*** Opening PROVIDED RECORDS ***

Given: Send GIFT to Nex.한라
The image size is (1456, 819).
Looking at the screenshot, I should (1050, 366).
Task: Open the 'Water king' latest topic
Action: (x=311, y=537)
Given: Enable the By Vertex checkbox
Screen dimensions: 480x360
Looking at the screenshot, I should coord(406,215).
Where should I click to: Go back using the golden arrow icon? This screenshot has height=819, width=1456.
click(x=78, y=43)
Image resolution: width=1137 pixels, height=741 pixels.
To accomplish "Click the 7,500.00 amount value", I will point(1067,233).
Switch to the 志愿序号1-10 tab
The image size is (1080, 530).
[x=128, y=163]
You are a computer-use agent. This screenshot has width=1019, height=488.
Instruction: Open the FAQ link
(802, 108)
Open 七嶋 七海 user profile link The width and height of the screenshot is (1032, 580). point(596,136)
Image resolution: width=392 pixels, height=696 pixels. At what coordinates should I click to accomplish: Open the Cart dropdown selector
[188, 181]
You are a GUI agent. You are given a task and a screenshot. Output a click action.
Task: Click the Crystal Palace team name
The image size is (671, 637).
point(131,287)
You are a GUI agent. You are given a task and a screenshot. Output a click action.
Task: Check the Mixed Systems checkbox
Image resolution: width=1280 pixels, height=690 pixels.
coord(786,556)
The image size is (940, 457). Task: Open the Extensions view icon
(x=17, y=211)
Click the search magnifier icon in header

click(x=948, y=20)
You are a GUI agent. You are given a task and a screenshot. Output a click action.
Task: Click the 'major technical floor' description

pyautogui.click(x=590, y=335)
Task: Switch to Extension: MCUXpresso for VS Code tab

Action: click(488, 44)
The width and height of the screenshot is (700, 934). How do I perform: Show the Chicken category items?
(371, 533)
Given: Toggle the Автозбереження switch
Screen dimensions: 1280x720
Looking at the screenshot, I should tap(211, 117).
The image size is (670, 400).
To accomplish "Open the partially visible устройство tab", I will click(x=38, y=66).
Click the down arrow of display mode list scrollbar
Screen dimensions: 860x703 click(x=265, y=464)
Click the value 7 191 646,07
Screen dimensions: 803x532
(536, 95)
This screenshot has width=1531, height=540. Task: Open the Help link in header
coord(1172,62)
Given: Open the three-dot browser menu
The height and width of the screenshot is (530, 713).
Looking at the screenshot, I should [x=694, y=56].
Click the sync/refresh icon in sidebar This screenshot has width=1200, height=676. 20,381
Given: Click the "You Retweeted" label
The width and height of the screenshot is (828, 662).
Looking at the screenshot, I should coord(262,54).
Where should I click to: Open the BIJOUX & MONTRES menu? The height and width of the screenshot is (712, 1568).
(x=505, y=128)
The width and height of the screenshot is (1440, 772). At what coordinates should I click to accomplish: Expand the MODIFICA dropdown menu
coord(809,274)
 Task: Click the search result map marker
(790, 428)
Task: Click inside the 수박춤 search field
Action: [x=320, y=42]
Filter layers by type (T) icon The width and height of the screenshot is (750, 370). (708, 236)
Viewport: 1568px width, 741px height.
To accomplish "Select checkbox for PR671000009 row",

*** Closing PROVIDED RECORDS ***

▶ _AIM OF THE EXERCISE_:
Each line above from the one with "Task: Switch to" up to and including the one with "The image size is (670, 400)." must be set down exactly, and no line outside that span may appear.

▶ _WRITTEN RESPONSE_:
Task: Switch to Extension: MCUXpresso for VS Code tab

Action: click(488, 44)
The width and height of the screenshot is (700, 934). How do I perform: Show the Chicken category items?
(371, 533)
Given: Toggle the Автозбереження switch
Screen dimensions: 1280x720
Looking at the screenshot, I should tap(211, 117).
The image size is (670, 400).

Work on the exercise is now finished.